Dec. 18 (Bloomberg) -- Chile’s central bank today indicated the benchmark interest rate will remain steady after policy makers reduced their inflation forecasts and raised economic growth estimates.
The central bank board lowered its 2013 inflation forecast to 2.9 percent from 3 percent, while changing its growth estimate to a range of 4.25 percent to 5.25 percent from 4 percent to 5 percent, according to the quarterly monetary policy report published today. They raised the 2012 growth forecast to 5.5 percent from a range of 4.75 percent to 5.25 percent.
The board, led by bank President Rodrigo Vergara, changed its 2013 inflation estimate after consumer prices fell 0.5 percent last month, the most since August 2009. While inflation has remained below the 3 percent target since June, policy makers have been unwilling to cut the 5 percent benchmark rate for the past 11 months as economic growth exceeds their estimates.
“In the base scenario, which today we consider most probable, the Chilean economy will once again grow at rates in accordance with its trend while inflation gradually will return to levels in line with the target,” Vergara said in prepared remarks to the Senate today. “The base scenario uses as a working supposition that the monetary policy rate will remain on a stable trajectory, as indicated in current surveys.”
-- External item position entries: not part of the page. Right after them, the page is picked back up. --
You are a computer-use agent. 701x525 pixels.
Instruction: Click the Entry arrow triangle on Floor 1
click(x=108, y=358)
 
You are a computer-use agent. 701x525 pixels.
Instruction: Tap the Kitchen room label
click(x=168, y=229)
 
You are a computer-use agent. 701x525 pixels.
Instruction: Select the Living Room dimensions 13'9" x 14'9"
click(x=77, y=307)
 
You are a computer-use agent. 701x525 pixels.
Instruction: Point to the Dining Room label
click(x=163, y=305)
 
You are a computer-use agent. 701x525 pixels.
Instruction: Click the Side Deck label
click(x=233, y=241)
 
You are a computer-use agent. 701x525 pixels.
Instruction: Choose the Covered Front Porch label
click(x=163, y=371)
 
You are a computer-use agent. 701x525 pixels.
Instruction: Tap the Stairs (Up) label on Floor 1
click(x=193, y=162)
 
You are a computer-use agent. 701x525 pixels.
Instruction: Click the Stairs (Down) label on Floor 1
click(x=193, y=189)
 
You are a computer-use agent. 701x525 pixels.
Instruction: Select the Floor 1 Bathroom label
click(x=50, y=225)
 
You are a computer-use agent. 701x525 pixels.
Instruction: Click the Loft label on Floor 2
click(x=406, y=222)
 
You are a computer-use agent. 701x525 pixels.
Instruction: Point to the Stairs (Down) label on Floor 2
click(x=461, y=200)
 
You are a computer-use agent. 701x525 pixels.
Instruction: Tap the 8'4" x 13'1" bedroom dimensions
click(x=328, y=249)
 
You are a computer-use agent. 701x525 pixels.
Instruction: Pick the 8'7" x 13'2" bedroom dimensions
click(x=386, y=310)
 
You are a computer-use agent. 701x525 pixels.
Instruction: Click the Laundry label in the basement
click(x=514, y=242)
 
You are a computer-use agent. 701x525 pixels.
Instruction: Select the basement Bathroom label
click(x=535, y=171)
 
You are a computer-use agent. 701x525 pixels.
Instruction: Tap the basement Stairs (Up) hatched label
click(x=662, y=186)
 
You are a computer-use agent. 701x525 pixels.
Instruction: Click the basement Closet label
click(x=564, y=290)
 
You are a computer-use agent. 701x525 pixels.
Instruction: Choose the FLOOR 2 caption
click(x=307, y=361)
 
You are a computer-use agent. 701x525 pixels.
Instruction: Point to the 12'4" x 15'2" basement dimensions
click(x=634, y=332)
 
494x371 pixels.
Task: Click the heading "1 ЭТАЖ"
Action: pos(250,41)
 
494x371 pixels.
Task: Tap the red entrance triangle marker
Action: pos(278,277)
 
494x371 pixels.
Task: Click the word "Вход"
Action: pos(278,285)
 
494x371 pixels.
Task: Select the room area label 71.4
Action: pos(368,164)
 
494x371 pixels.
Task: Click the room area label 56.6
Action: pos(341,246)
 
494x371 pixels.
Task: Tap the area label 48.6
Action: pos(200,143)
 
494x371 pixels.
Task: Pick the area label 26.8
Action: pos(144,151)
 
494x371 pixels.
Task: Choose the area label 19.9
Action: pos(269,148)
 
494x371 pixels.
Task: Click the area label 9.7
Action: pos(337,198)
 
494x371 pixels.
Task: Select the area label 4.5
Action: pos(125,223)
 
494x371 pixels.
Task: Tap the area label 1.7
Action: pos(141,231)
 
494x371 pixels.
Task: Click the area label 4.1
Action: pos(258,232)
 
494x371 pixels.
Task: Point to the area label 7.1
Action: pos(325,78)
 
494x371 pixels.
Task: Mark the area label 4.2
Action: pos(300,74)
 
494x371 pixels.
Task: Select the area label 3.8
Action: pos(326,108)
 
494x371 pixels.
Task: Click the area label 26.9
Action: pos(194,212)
Traders and investors polled by the central bank on Dec. 10 forecast borrowing costs will remain unchanged at 5 percent through the end of next year before rising to 5.25 percent by December 2014.
Since quarterly estimates were last published in September, economic growth has exceeded estimates made by analysts for three straight months. Policy makers today changed their 2012 estimate for the growth in gross domestic product to 5.5 percent from a range of 4.75 percent to 5.25 percent in September.
The economy expanded 5.5 percent in the first three quarters from the same period last year, while unemployment fell to 6.6 percent in the three months through October from 7.2 percent in 2011.
The rapid expansion of home builders and mid-size banks may create “vulnerabilities,” the central bank said in its bi-annual financial stability report, also published today.
Home builders have taken on more debt, while mortgage lending for their clients has become less restrictive, trends that “must be followed carefully,” Vergara said. Home prices have risen an average of 5.7 percent above inflation since 2009, according to the report.
Medium-size banks are growing faster than their larger counterparts and may become increasingly exposed to the threat of cyclical factors, especially as lenders run the risk of underestimating the threats posed by credit card debt, the central bank said.
Central bank board members forecast a current account deficit equivalent to 4.6 percent of GDP next year, compared with their 4.4 percent forecast published in September, as they expect copper prices to average $3.40 a pound, according to the quarterly report. Chile is the world’s largest copper producer.
Inflation slowed to 2.1 percent in November from 3.9 percent in the year-ago month. The central bank board targets 3 percent inflation plus or minus 1 percentage point over two years.
Policy makers, who last changed borrowing costs in January with a quarter-point cut, probably will start raising interest rates sooner than traders expect, Leonardo Suarez, research director at Larrain Vial SA, wrote in a Dec. 17 note e-mailed to investors.
“Internal demand still remains highly dynamic and the labor market is very tight,” Suarez wrote. “Given the vigor of internal demand, we estimate the balance of risks may change the central bank’s focus to the local scenario and cause it to raise the monetary policy rate in the first quarter of 2013.”